L’expérience a réuni 35 chiens de différentes races. Chacun a regardé des vidéos montrant successivement son propriétaire, un homme inconnu et une femme inconnue. Dans une première séquence de 40 secondes, les personnes clignaient des yeux toutes les trois secondes. Dans une autre, elles regardaient simplement devant elles sans cligner. Les chercheurs ont ensuite compté précisément les mouvements des paupières des chiens.

La différence apparaît nettement : les animaux clignaient davantage lorsqu’ils voyaient des humains faire de même. Mais l’identité de la personne comptait aussi. Face à leur propriétaire, leur fréquence de clignement augmentait lorsque celui-ci clignait. Cette différence n’apparaissait pas de la même manière avec les inconnus.
On pourrait alors penser que le chien copie immédiatement son humain. Ce n’est pourtant pas ce que montrent les mesures. Les chercheurs ont vérifié si un chien clignait dans les 1,5 secondes suivant le clignement observé. Aucun synchronisme clair n’est apparu : il ne s’agit donc pas simplement d’une imitation instantanée, geste après geste.

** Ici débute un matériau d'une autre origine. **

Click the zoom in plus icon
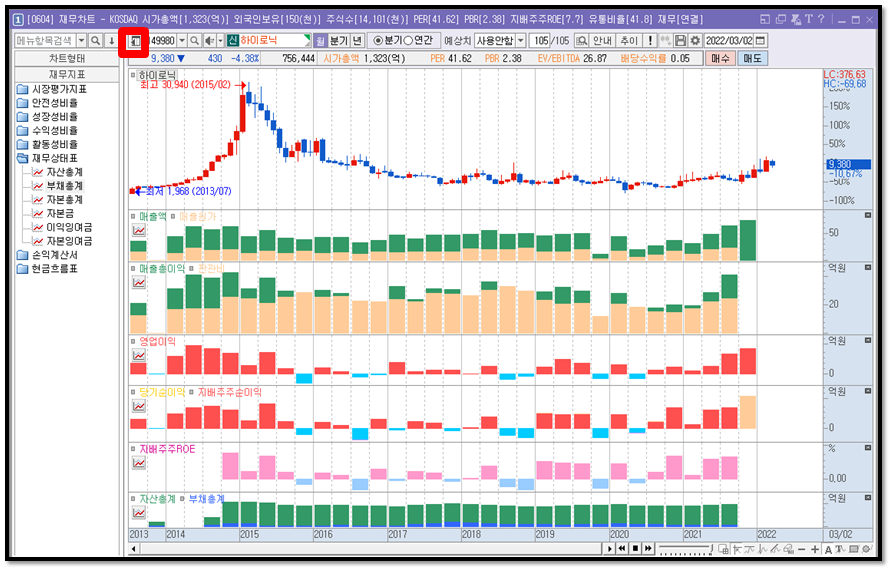 (x=815, y=549)
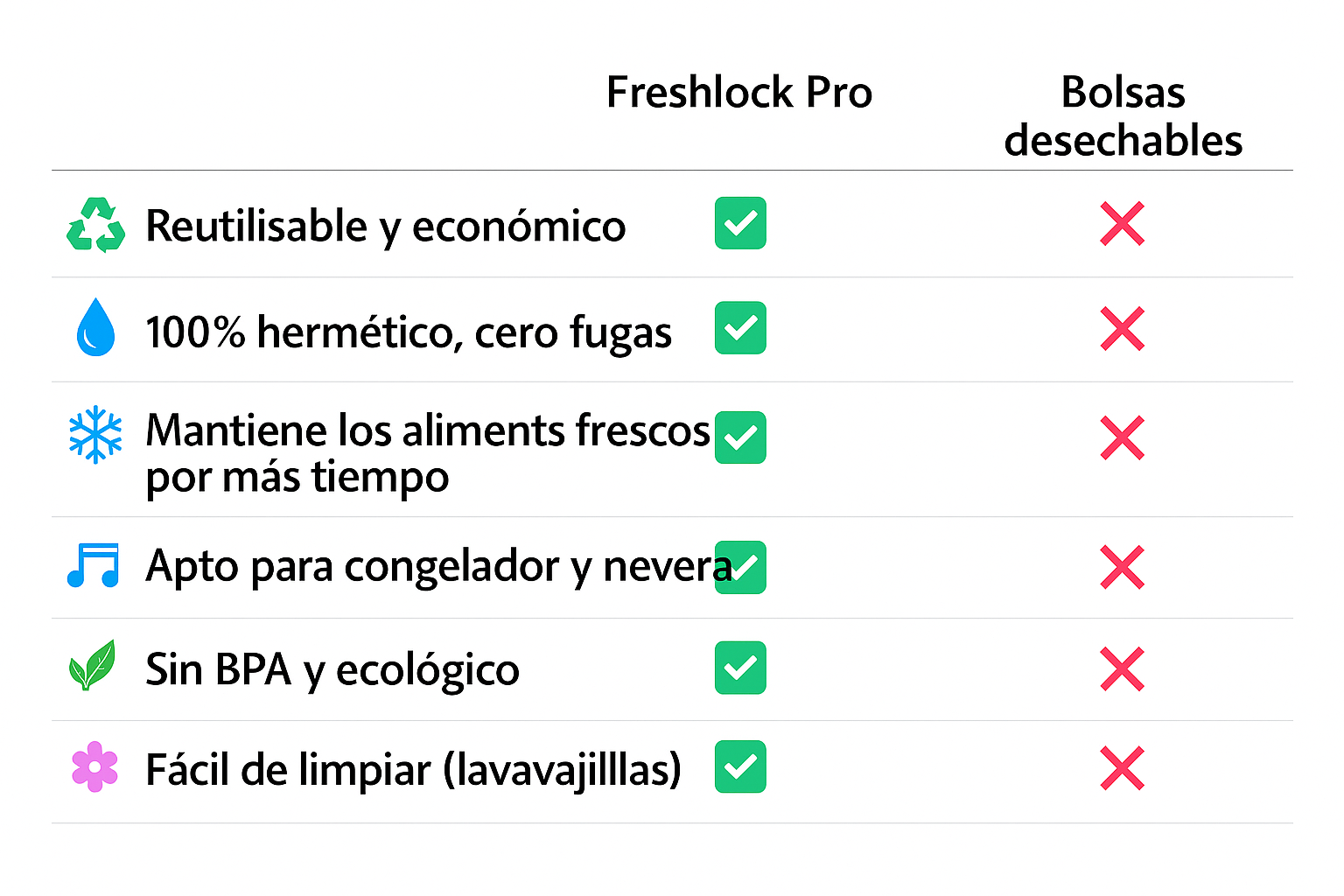Toggle the Sin BPA y ecológico checkbox
The height and width of the screenshot is (896, 1344).
pyautogui.click(x=740, y=668)
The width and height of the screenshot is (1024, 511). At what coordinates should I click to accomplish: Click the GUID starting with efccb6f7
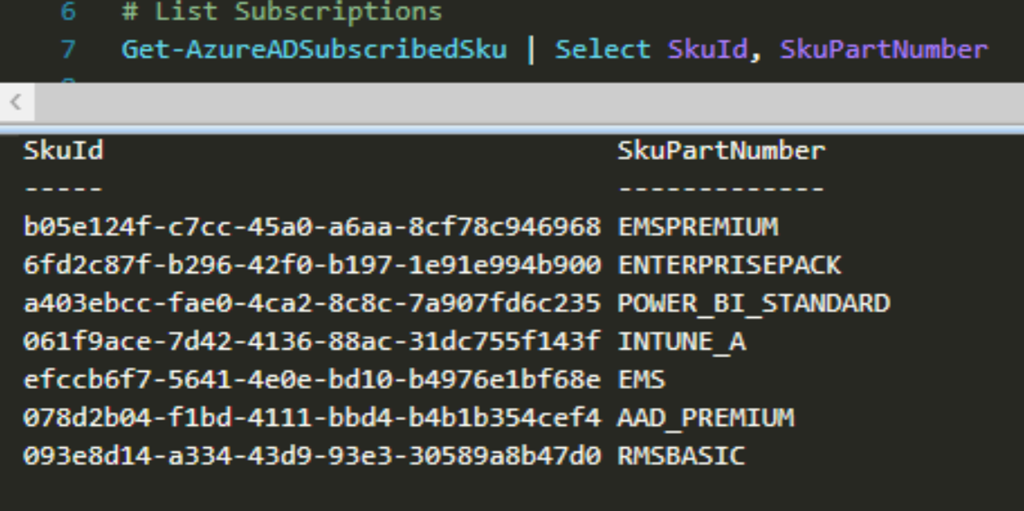click(312, 380)
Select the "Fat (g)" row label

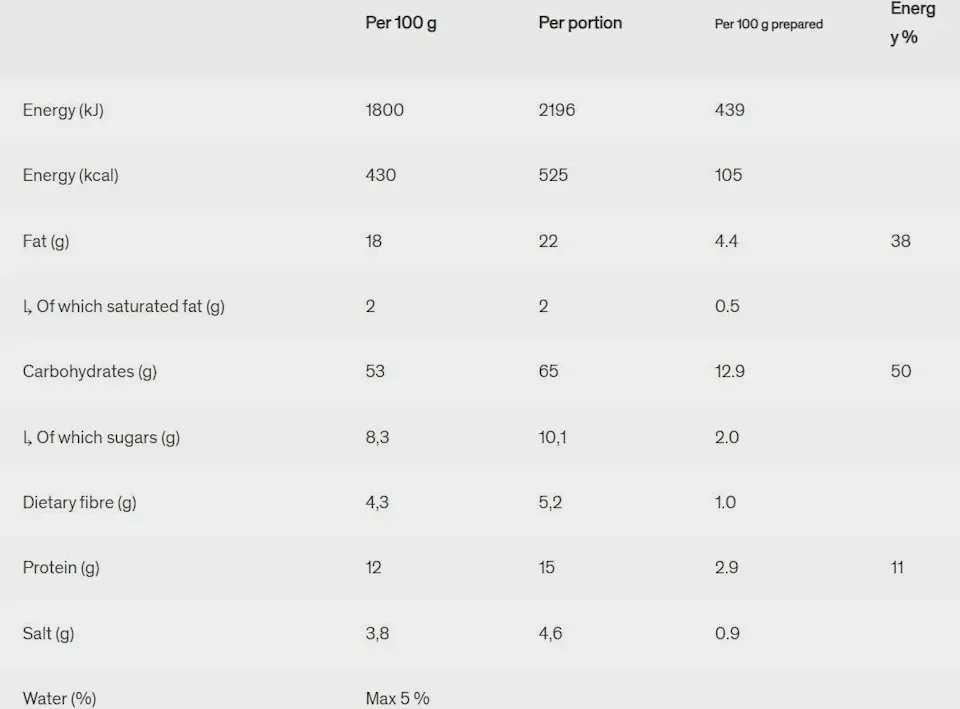(x=46, y=241)
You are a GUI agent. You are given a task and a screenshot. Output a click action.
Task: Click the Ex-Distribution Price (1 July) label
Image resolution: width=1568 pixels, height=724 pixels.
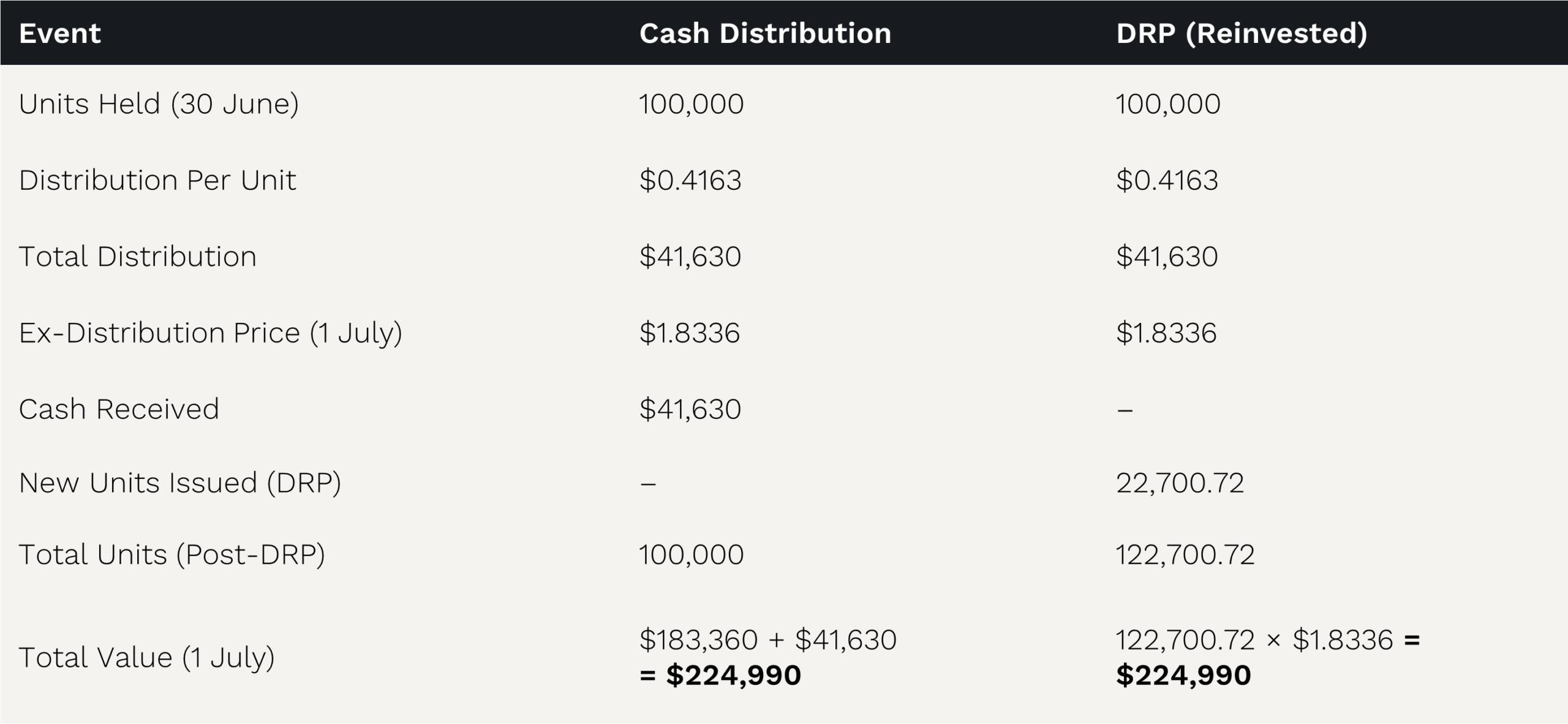click(x=210, y=333)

Le clignement sert d’abord à protéger et humidifier l’œil. L’expérience indique toutefois que sa fréquence peut aussi varier selon ce que fait l’autre et selon la relation avec cette personne. Le chien semble donc sensible à un signal facial très discret, même lorsque les paroles, les mouvements du corps et les contacts sont absents.
Cette observation rejoint des travaux antérieurs. Des chiens avaient déjà cligné davantage devant des vidéos d’autres chiens qui clignaient. D’autres expériences avaient aussi constaté plus de clignements avec leur propriétaire qu’avec une personne familière. Ici, l’usage de vidéos permet d’isoler le mouvement des paupières et de limiter les autres signaux présents lors d’une rencontre réelle.

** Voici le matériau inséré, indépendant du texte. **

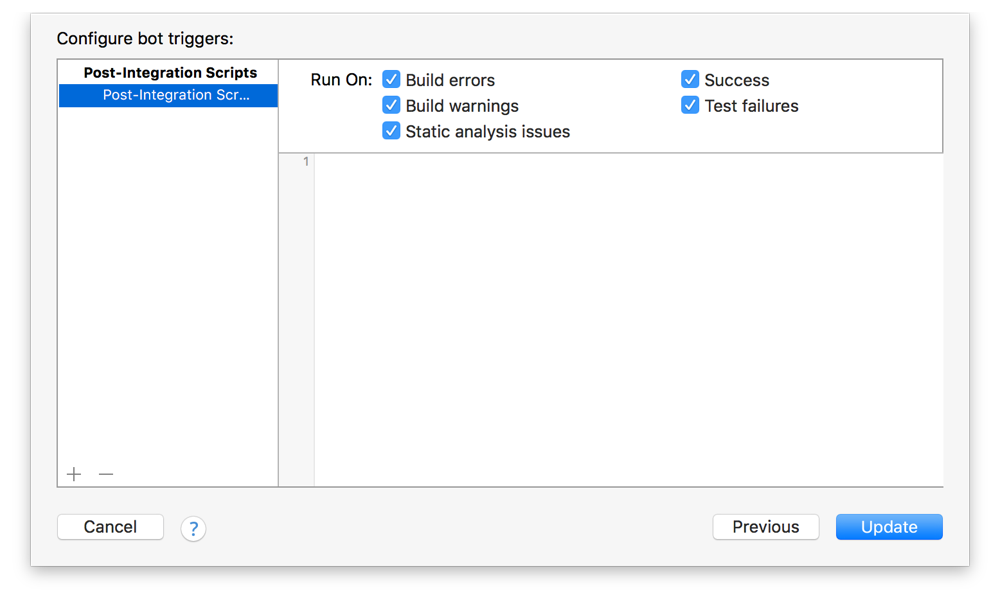Uncheck the Build errors option
This screenshot has width=1000, height=602.
391,79
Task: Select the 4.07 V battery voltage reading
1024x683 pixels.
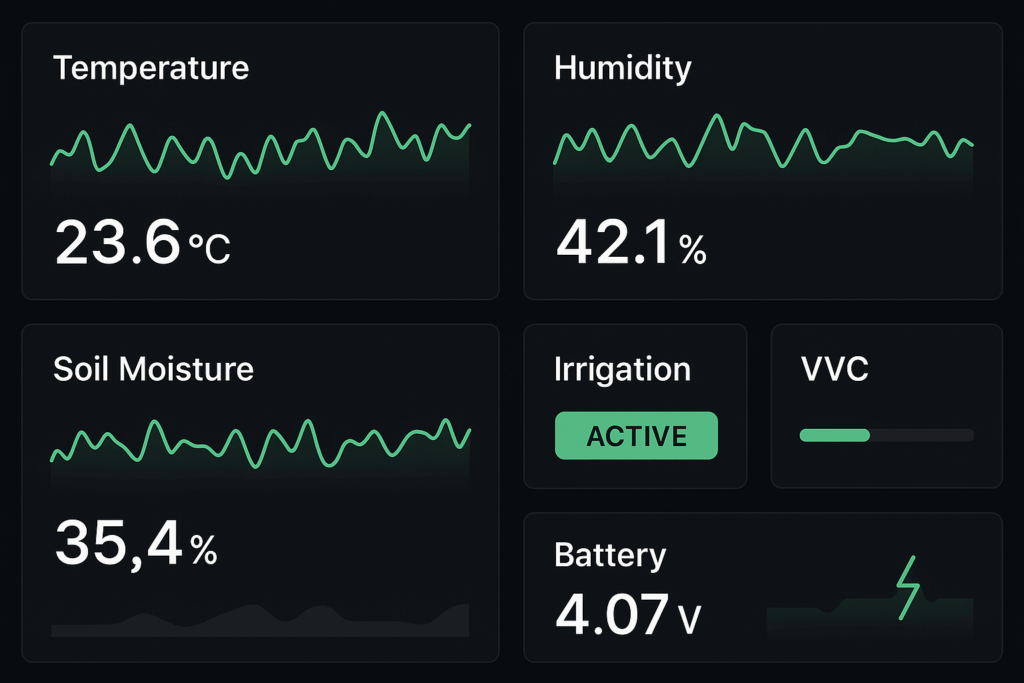Action: [x=628, y=614]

Il reste cependant impossible d’attribuer un message précis à chaque clignement. L’étude ne montre pas qu’un chien ferme volontairement les paupières pour « parler » à son propriétaire. Ce comportement pourrait plutôt accompagner l’attention ou l’engagement social.
Les chercheurs veulent désormais mieux comprendre comment humains et chiens modifient réciproquement leurs petits gestes pendant de véritables interactions.